We have a staging rasa pipeline using GitLab-ci. It currently builds our app image, deploys rasa to our staging k8s cluster using that custom image as the app server, and cleans the environment whenever we change the actions (meaning a new action would trigger cleanup and deployment automatically).

It works great but it has a major downfall. The cleanup step is basically a helm uninstall. That means that for testing actions we have to retrain the bot every single time (since helm uninstall deletes the PV). This obviously limits the amount of debugging we can get done in a day.

We’ve thought of two solutions for this.

First one:

Modify the ci in a way that making changes to the actions dir, triggers an image build and push and then redeploy only the app server using the new image.

Second one:

Modify the ci (and maybe helm chart) and change the RetainPolicy of the PersistentVolumes to RETAIN instead of DELETE. Also using a simple if statement to check for existing volumes in the namespace and if there are none do a full deploy and if there are some, mount them for the rasax pod.

What are your thought on the two options? Do you have a similar experience?

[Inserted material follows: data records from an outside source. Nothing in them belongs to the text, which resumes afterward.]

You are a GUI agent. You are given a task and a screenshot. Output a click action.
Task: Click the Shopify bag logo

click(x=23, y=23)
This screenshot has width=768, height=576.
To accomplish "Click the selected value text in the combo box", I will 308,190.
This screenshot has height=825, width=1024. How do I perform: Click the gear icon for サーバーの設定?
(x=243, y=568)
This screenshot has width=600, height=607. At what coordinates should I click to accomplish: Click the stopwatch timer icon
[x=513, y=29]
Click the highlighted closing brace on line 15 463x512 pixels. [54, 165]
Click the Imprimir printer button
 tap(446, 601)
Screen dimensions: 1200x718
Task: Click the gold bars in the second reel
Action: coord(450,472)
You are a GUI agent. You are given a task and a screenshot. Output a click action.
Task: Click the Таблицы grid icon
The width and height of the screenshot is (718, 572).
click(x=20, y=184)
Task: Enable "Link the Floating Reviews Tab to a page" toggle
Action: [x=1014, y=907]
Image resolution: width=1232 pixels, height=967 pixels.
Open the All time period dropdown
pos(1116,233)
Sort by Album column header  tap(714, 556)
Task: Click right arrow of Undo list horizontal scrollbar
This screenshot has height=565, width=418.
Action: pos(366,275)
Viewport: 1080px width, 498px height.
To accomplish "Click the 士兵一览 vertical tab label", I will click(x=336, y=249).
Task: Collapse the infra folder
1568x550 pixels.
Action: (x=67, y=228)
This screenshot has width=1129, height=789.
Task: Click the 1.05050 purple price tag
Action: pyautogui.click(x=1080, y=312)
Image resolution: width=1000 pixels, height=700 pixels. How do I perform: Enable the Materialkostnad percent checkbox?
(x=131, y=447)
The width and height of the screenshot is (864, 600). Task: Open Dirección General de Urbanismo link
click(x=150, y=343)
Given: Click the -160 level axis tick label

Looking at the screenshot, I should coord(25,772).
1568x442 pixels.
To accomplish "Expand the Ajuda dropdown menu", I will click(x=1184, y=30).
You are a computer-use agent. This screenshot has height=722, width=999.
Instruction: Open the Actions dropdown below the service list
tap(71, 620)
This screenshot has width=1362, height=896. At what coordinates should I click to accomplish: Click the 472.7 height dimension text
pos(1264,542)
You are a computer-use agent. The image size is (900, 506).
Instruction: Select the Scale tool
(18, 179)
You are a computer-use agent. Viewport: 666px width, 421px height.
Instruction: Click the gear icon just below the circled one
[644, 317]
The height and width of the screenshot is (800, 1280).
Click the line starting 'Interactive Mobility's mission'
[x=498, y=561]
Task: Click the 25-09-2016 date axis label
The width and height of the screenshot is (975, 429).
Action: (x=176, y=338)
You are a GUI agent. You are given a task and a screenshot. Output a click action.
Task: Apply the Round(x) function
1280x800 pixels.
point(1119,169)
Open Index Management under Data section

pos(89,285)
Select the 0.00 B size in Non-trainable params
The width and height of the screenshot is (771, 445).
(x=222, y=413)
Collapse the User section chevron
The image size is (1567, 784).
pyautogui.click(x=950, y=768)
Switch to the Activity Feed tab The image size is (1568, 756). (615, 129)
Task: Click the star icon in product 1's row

This is how our project structure looks like

.
├── actions
│   ├── actions
│   │   ├── actions.py
│   │   ├── __init__.py
│   │   └── requirements.txt
│   └── Dockerfile
├── config.yml
├── data
│   ├── nlu.yml
│   ├── rules.yml
│   └── stories.yml
├── domain.yml
├── extra-values.yaml
├── __pycache__
│   ├── ...
├── rabbitmq
│   └── values.yml
├── README.md
├── results
│   ├──...
└── tests
    └── conversation_tests.md

We appreciate any input that you may have

To add a bit to the original post.

I believe the first option to be the cleanest one and also the easiest to implement. However the method for the implementation is still unclear. I was think a helm update but haven’t got to test on our environment.

The cleanup step is basically a helm uninstall.

Why isn’t this a helm upgrade where the only change is the image version id? As you state in your First option, this makes sense but you could still need a new model depending on the changes.

That means that for testing actions we have to retrain the bot every single time

Because you’ve created new actions? If the training data hasn’t changed, then you don’t need to retrain. If there’s a new action then presumably there are new stories and an update to the domain.yml so you would need to re-train.

You should consider using our helm chart. This includes Rasa X which you may not be using. But, an advantage of Rasa X that isn’t explicitly pointed out very often is that it includes a model server for your Rasa OSS instances.

At the end of your CI/CD process, you would push an updated model to Rasa X using curl and the Rasa X API. You can mark that model as active and Rasa X will push the new model to your Rasa OSS instances. This is really useful if you start to scale the number of Rasa OSS pod instances over time because all of the pods will get the new model. No PV’s.

Thanks for the great input.

We settled for modifying out GitLabCI to run a docker build (for app server) and upgrade (helm upgrade with the new tag) always and reserved a special tag for running the full pipeline ( build > clean > deploy > configure).

We were using your helm chart. Training is currently done locally but we plan on introducing AWS training and then uploading the model to RasaX in the future.